# [Dataset content]
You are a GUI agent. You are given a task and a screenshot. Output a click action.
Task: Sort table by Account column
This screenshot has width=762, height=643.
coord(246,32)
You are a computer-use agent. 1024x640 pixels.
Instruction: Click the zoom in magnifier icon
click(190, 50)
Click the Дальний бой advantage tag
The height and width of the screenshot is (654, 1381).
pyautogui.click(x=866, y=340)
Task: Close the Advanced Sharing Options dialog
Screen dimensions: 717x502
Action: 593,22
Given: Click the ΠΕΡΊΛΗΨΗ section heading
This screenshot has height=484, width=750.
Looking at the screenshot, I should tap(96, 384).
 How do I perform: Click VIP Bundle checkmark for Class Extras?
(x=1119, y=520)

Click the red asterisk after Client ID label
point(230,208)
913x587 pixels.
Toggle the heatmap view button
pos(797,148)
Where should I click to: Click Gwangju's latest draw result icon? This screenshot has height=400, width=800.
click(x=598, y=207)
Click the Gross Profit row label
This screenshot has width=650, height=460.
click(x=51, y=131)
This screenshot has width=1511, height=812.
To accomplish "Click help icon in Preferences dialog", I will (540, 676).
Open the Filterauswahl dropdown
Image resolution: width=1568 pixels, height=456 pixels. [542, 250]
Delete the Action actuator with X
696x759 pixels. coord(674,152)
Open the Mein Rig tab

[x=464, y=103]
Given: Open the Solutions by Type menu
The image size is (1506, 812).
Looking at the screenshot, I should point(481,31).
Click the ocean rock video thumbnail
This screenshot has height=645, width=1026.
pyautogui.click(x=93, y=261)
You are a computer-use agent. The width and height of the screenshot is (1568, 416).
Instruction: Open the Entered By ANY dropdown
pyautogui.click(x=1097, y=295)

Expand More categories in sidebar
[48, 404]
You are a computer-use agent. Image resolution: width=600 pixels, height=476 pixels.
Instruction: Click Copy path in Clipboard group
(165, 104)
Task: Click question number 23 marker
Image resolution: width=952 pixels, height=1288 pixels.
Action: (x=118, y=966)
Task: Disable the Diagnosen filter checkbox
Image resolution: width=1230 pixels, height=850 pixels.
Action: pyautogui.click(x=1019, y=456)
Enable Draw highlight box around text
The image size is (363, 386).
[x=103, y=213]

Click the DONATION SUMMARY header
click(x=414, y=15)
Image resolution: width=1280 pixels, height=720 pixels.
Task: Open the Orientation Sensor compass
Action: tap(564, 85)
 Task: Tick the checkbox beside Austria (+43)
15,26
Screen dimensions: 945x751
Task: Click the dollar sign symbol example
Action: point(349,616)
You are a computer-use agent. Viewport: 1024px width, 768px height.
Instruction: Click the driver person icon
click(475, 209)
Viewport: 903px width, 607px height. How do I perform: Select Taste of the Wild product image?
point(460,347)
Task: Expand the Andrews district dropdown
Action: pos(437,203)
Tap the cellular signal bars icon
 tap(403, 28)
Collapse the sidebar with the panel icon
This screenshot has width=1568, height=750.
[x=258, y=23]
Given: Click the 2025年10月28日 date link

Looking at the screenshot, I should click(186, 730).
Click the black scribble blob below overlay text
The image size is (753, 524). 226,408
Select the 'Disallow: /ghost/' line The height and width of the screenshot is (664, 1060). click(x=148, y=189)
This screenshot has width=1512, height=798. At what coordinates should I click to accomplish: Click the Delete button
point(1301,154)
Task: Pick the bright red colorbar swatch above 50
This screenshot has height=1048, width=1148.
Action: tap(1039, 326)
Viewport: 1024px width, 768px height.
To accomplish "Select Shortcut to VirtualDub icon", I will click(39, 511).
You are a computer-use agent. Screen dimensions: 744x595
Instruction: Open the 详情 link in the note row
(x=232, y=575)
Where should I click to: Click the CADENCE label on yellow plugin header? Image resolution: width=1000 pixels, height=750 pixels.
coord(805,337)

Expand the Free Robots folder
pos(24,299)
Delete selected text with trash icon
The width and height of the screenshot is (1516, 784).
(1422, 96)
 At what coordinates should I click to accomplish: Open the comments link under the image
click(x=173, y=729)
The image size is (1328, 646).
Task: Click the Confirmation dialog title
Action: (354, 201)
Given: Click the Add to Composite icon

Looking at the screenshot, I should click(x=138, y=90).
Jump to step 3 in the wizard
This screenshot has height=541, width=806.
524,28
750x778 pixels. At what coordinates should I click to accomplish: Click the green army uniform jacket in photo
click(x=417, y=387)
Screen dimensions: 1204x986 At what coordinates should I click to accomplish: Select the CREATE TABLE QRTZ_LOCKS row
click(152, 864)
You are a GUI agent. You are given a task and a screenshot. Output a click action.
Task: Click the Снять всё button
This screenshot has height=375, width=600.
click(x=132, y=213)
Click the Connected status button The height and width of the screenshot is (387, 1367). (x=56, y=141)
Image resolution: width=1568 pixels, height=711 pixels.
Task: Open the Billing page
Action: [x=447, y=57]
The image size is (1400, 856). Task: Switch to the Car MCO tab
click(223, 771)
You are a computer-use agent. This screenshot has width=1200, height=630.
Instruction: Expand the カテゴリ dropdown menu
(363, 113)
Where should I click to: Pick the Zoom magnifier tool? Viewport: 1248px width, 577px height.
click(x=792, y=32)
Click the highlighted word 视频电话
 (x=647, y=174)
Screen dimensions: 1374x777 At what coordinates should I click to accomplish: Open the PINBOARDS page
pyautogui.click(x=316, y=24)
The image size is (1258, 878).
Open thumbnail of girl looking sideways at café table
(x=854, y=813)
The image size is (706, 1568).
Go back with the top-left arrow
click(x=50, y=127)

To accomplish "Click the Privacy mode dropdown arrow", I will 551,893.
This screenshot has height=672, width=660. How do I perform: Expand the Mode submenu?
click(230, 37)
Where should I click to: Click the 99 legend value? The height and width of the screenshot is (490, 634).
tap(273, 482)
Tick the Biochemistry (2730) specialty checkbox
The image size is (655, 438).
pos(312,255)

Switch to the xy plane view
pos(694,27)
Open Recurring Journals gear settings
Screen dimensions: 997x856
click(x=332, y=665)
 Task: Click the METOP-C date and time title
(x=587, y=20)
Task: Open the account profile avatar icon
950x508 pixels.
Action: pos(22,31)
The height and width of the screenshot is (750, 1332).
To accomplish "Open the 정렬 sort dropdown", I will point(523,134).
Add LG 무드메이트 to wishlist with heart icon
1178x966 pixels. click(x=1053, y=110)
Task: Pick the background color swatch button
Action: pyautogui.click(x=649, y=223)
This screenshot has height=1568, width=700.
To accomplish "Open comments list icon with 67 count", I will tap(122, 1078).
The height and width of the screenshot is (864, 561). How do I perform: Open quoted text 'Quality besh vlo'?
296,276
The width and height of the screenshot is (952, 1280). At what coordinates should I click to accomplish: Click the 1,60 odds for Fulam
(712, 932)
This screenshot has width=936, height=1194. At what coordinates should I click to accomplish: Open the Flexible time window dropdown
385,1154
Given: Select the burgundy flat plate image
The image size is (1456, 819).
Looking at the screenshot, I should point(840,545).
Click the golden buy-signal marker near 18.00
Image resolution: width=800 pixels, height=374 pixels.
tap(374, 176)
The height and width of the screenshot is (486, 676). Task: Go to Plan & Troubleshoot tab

# [Directions for this task]
Your answer must be an exact transcription of every record above.

# [Answer area]
You are a GUI agent. You are given a task and a screenshot. Output a click action.
Task: Sort table by Account column
This screenshot has width=762, height=643.
coord(246,32)
You are a computer-use agent. 1024x640 pixels.
Instruction: Click the zoom in magnifier icon
click(190, 50)
Click the Дальний бой advantage tag
The height and width of the screenshot is (654, 1381).
pyautogui.click(x=866, y=340)
Task: Close the Advanced Sharing Options dialog
Screen dimensions: 717x502
Action: 593,22
Given: Click the ΠΕΡΊΛΗΨΗ section heading
This screenshot has height=484, width=750.
Looking at the screenshot, I should tap(96, 384).
 How do I perform: Click VIP Bundle checkmark for Class Extras?
(x=1119, y=520)

Click the red asterisk after Client ID label
point(230,208)
913x587 pixels.
Toggle the heatmap view button
pos(797,148)
Where should I click to: Click Gwangju's latest draw result icon? This screenshot has height=400, width=800.
click(x=598, y=207)
Click the Gross Profit row label
This screenshot has width=650, height=460.
click(x=51, y=131)
This screenshot has width=1511, height=812.
To accomplish "Click help icon in Preferences dialog", I will (540, 676).
Open the Filterauswahl dropdown
Image resolution: width=1568 pixels, height=456 pixels. [542, 250]
Delete the Action actuator with X
696x759 pixels. coord(674,152)
Open the Mein Rig tab

[x=464, y=103]
Given: Open the Solutions by Type menu
The image size is (1506, 812).
Looking at the screenshot, I should point(481,31).
Click the ocean rock video thumbnail
This screenshot has height=645, width=1026.
pyautogui.click(x=93, y=261)
You are a computer-use agent. The width and height of the screenshot is (1568, 416).
Instruction: Open the Entered By ANY dropdown
pyautogui.click(x=1097, y=295)

Expand More categories in sidebar
[48, 404]
You are a computer-use agent. Image resolution: width=600 pixels, height=476 pixels.
Instruction: Click Copy path in Clipboard group
(165, 104)
Task: Click question number 23 marker
Image resolution: width=952 pixels, height=1288 pixels.
Action: (x=118, y=966)
Task: Disable the Diagnosen filter checkbox
Image resolution: width=1230 pixels, height=850 pixels.
Action: pyautogui.click(x=1019, y=456)
Enable Draw highlight box around text
The image size is (363, 386).
[x=103, y=213]

Click the DONATION SUMMARY header
click(x=414, y=15)
Image resolution: width=1280 pixels, height=720 pixels.
Task: Open the Orientation Sensor compass
Action: tap(564, 85)
 Task: Tick the checkbox beside Austria (+43)
15,26
Screen dimensions: 945x751
Task: Click the dollar sign symbol example
Action: point(349,616)
You are a computer-use agent. Viewport: 1024px width, 768px height.
Instruction: Click the driver person icon
click(475, 209)
Viewport: 903px width, 607px height. How do I perform: Select Taste of the Wild product image?
point(460,347)
Task: Expand the Andrews district dropdown
Action: pos(437,203)
Tap the cellular signal bars icon
 tap(403, 28)
Collapse the sidebar with the panel icon
This screenshot has width=1568, height=750.
[x=258, y=23]
Given: Click the 2025年10月28日 date link

Looking at the screenshot, I should click(186, 730).
Click the black scribble blob below overlay text
The image size is (753, 524). 226,408
Select the 'Disallow: /ghost/' line The height and width of the screenshot is (664, 1060). click(x=148, y=189)
This screenshot has width=1512, height=798. At what coordinates should I click to accomplish: Click the Delete button
point(1301,154)
Task: Pick the bright red colorbar swatch above 50
This screenshot has height=1048, width=1148.
Action: tap(1039, 326)
Viewport: 1024px width, 768px height.
To accomplish "Select Shortcut to VirtualDub icon", I will click(39, 511).
You are a computer-use agent. Screen dimensions: 744x595
Instruction: Open the 详情 link in the note row
(x=232, y=575)
Where should I click to: Click the CADENCE label on yellow plugin header? Image resolution: width=1000 pixels, height=750 pixels.
coord(805,337)

Expand the Free Robots folder
pos(24,299)
Delete selected text with trash icon
The width and height of the screenshot is (1516, 784).
(1422, 96)
 At what coordinates should I click to accomplish: Open the comments link under the image
click(x=173, y=729)
The image size is (1328, 646).
Task: Click the Confirmation dialog title
Action: (354, 201)
Given: Click the Add to Composite icon

Looking at the screenshot, I should click(x=138, y=90).
Jump to step 3 in the wizard
This screenshot has height=541, width=806.
524,28
750x778 pixels. At what coordinates should I click to accomplish: Click the green army uniform jacket in photo
click(x=417, y=387)
Screen dimensions: 1204x986 At what coordinates should I click to accomplish: Select the CREATE TABLE QRTZ_LOCKS row
click(152, 864)
You are a GUI agent. You are given a task and a screenshot. Output a click action.
Task: Click the Снять всё button
This screenshot has height=375, width=600.
click(x=132, y=213)
Click the Connected status button The height and width of the screenshot is (387, 1367). (x=56, y=141)
Image resolution: width=1568 pixels, height=711 pixels.
Task: Open the Billing page
Action: [x=447, y=57]
The image size is (1400, 856). Task: Switch to the Car MCO tab
click(223, 771)
You are a computer-use agent. This screenshot has width=1200, height=630.
Instruction: Expand the カテゴリ dropdown menu
(363, 113)
Where should I click to: Pick the Zoom magnifier tool? Viewport: 1248px width, 577px height.
click(x=792, y=32)
Click the highlighted word 视频电话
 (x=647, y=174)
Screen dimensions: 1374x777 At what coordinates should I click to accomplish: Open the PINBOARDS page
pyautogui.click(x=316, y=24)
The image size is (1258, 878).
Open thumbnail of girl looking sideways at café table
(x=854, y=813)
The image size is (706, 1568).
Go back with the top-left arrow
click(x=50, y=127)

To accomplish "Click the Privacy mode dropdown arrow", I will 551,893.
This screenshot has height=672, width=660. How do I perform: Expand the Mode submenu?
click(230, 37)
Where should I click to: Click the 99 legend value? The height and width of the screenshot is (490, 634).
tap(273, 482)
Tick the Biochemistry (2730) specialty checkbox
The image size is (655, 438).
pos(312,255)

Switch to the xy plane view
pos(694,27)
Open Recurring Journals gear settings
Screen dimensions: 997x856
click(x=332, y=665)
 Task: Click the METOP-C date and time title
(x=587, y=20)
Task: Open the account profile avatar icon
950x508 pixels.
Action: pos(22,31)
The height and width of the screenshot is (750, 1332).
To accomplish "Open the 정렬 sort dropdown", I will point(523,134).
Add LG 무드메이트 to wishlist with heart icon
1178x966 pixels. click(x=1053, y=110)
Task: Pick the background color swatch button
Action: pyautogui.click(x=649, y=223)
This screenshot has height=1568, width=700.
To accomplish "Open comments list icon with 67 count", I will tap(122, 1078).
The height and width of the screenshot is (864, 561). How do I perform: Open quoted text 'Quality besh vlo'?
296,276
The width and height of the screenshot is (952, 1280). At what coordinates should I click to accomplish: Click the 1,60 odds for Fulam
(712, 932)
This screenshot has width=936, height=1194. At what coordinates should I click to accomplish: Open the Flexible time window dropdown
385,1154
Given: Select the burgundy flat plate image
The image size is (1456, 819).
Looking at the screenshot, I should point(840,545).
Click the golden buy-signal marker near 18.00
Image resolution: width=800 pixels, height=374 pixels.
tap(374, 176)
The height and width of the screenshot is (486, 676). Task: Go to Plan & Troubleshoot tab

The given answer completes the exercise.